Last week, we saw US lawmakers drafting a bill to mitigate risks on cryptos, as well as suing BlockFi for not following the rules. In the last two days, the officials were seen getting more involved with the crypto market.
The Justice Department of America has appointed a veteran cybersecurity prosecutor to lead the National Cryptocurrency Enforcement Team. The team will be led by Eun Young Cho and is reportedly expected to investigate and prosecute illegal cryptocurrency schemes carried out by hackers and criminals in nation-states, especially in North Korea and Iran.
Not just a new team, the US government has a comprehensive plan to deal with the crypto market. Yahoo Finance reported earlier today that the U.S. President Joe Biden is expected to issue an executive order on cryptocurrencies this week. It will direct the state agencies to study cryptocurrencies and Central Bank Digital Currencies (CBDCs) in order to come up with a government-wide strategy to regulate digital currencies.

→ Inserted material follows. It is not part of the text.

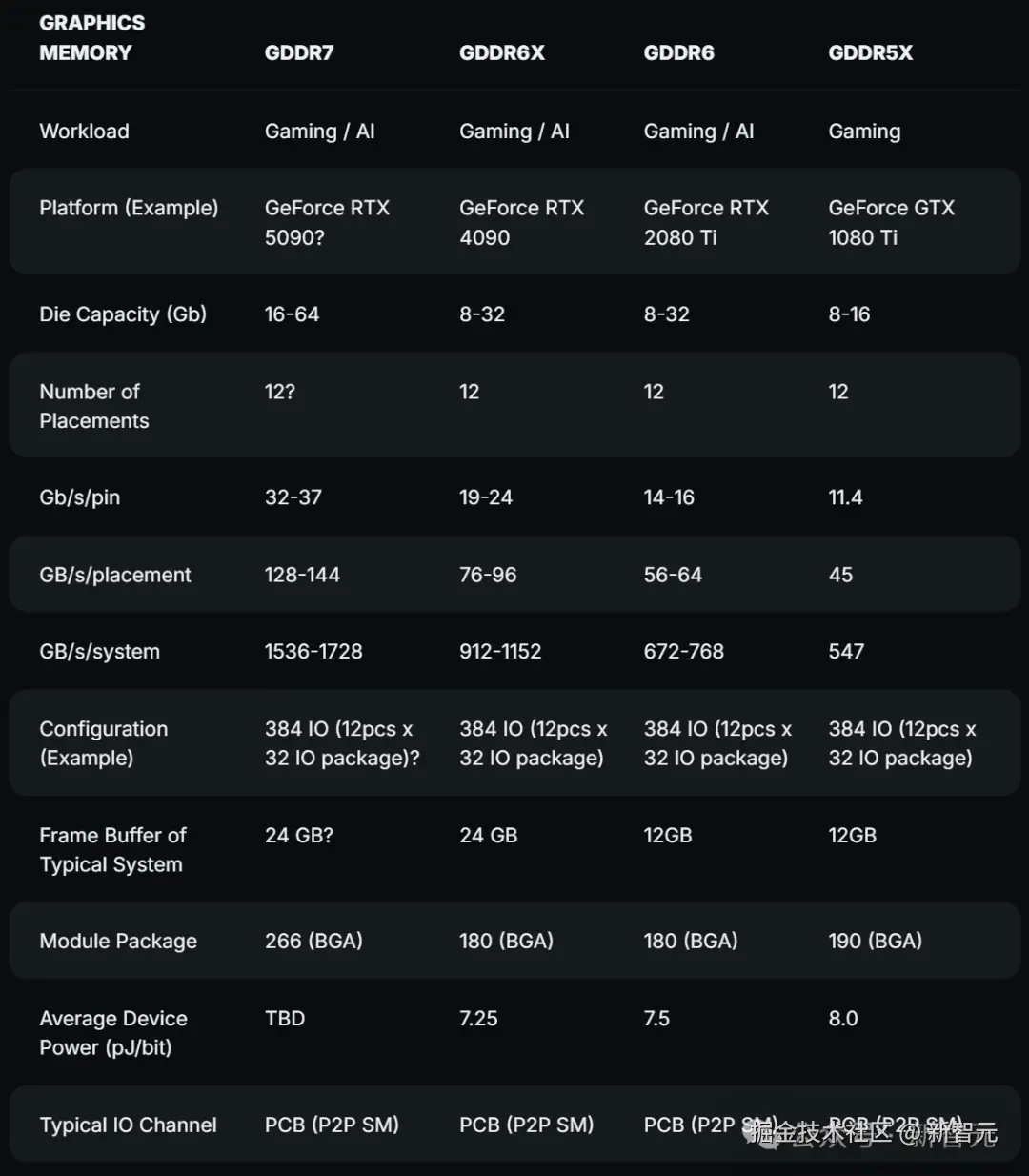Select the 266 (BGA) package cell
Image resolution: width=1029 pixels, height=1176 pixels.
tap(313, 942)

But, while state governments wait for Joe Biden’s orders, US Congressman Warren Davidson introduces the “Keep Your Coins Act”, aiming to protect the privacy of US citizens dealing with cryptocurrencies. However, the Ohio lawmaker hasn’t shared an exact date to when the draft will be introduced in the U.S. House of Representatives.
In another attempt to protect the cryptocurrency investment sector, the Federal Open Market Committee (FOMC) has adopted a new set of rules that will prevent senior FED officials from purchasing cryptocurrencies.